Sophia, incapaz de conter a vergonha que a consumia após a sua arrogância pública, viu as lágrimas caírem como pérolas. Olhou para Lanchi, cuja expressão permanecia suave e preocupada, como se não tivesse qualquer má intenção. Aquela piedade era mais dolorosa do que qualquer sarcasmo.

— Waaaaah! — Sophia levantou-se e correu, desfeita em lágrimas.

Enor, confuso, olhou para Lanchi e depois para a figura que se afastava.

— Estudante Lanchi, parabéns, eu... — balbuciou, sem saber como reagir.

— O que estás aí a fazer a dar-me os parabéns? Corre atrás dela! — apressou-o Lanchi, dando-lhe alguns empurrões.

— Ah, sim! — Enor reagiu e disparou atrás de Sophia.

Enquanto o vice-presidente Lawrence observava a cena, sem entender nada, Hyperion cobriu o rosto com as mãos. Lanchi respirou fundo e sorriu, com uma mistura de alívio e resignação:

— Hyperion, agora Sophia certamente não voltará a lançar-te olhares que te deixem desconfortável.

Hyperion estacou, revendo os eventos da manhã na sua mente.

— Tu... tu não fizeste isto de propósito para me defender, pois não? — perguntou ela, com a voz trémula.

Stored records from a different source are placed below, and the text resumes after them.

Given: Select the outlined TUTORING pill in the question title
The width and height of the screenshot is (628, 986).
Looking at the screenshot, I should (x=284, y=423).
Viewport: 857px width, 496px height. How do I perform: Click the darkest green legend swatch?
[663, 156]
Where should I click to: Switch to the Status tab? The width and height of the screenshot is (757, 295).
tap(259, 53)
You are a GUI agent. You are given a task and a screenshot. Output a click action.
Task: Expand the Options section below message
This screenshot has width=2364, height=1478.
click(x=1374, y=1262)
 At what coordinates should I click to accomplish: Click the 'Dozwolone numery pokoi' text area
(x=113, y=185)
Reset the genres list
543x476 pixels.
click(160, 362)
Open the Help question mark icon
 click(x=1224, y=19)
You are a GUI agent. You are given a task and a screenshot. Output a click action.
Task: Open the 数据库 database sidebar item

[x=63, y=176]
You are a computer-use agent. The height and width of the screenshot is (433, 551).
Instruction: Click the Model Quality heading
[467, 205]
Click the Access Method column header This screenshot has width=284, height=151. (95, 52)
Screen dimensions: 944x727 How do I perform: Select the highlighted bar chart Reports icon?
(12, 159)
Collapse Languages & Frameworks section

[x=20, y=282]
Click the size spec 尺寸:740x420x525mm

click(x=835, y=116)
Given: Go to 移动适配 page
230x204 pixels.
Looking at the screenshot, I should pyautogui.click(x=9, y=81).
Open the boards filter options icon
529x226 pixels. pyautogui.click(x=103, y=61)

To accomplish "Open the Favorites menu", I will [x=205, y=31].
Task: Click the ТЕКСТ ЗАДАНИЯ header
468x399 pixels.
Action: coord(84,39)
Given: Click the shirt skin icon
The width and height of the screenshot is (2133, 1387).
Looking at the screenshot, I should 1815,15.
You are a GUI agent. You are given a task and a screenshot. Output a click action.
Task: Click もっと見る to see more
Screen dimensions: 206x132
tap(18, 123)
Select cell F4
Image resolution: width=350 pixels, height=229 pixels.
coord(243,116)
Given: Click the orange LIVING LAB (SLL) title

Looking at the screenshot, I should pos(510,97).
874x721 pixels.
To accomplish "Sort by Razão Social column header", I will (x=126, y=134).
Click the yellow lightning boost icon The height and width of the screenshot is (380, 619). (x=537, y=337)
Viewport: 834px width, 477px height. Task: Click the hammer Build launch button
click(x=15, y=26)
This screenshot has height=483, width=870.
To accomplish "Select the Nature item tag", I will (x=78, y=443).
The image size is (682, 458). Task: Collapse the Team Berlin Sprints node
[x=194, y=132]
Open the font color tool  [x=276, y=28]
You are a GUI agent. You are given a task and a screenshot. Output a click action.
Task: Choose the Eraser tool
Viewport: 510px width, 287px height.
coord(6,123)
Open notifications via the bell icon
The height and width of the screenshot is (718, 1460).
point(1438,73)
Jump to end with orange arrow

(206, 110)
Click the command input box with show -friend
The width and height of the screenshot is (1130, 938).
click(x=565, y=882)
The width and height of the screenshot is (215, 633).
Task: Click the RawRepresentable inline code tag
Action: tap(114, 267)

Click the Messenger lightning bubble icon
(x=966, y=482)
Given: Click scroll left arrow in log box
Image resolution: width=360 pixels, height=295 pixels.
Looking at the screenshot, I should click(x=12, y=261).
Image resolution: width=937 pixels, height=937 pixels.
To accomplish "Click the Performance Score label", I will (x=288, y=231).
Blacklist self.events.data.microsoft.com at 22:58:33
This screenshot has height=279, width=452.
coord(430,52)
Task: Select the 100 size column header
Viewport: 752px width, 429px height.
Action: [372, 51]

— Eh? Eu apenas pensei que, se a Sophia e o Enor partilhassem os seus sentimentos, deixariam de existir mal-entendidos — respondeu Lanchi, como se temesse ter cometido um erro ao tentar ser bondoso.

Hyperion ficou em silêncio durante um longo tempo. Já não conseguia distinguir se Lanchi era genuíno, astuto ou apenas um provocador nato. Se aquilo era um jogo, ele tinha-a deixado completamente atordoada. Ao observar a expressão pura e confusa dele, sentiu um calafrio percorrer-lhe a espinha. Se Lanchi estivesse a sorrir maliciosamente, ela sentir-se-ia melhor, mas aquela inocência era como comer um biscoito de chá verde amargo.

— Lanchi, ainda bem que não és uma rapariga, porque isso seria verdadeiramente aterrorizador...

Hyperion desistiu de tentar decifrá-lo. Compreendeu, enfim, por que razão ele não temia o caos: ele próprio era o predador no topo da cadeia alimentar.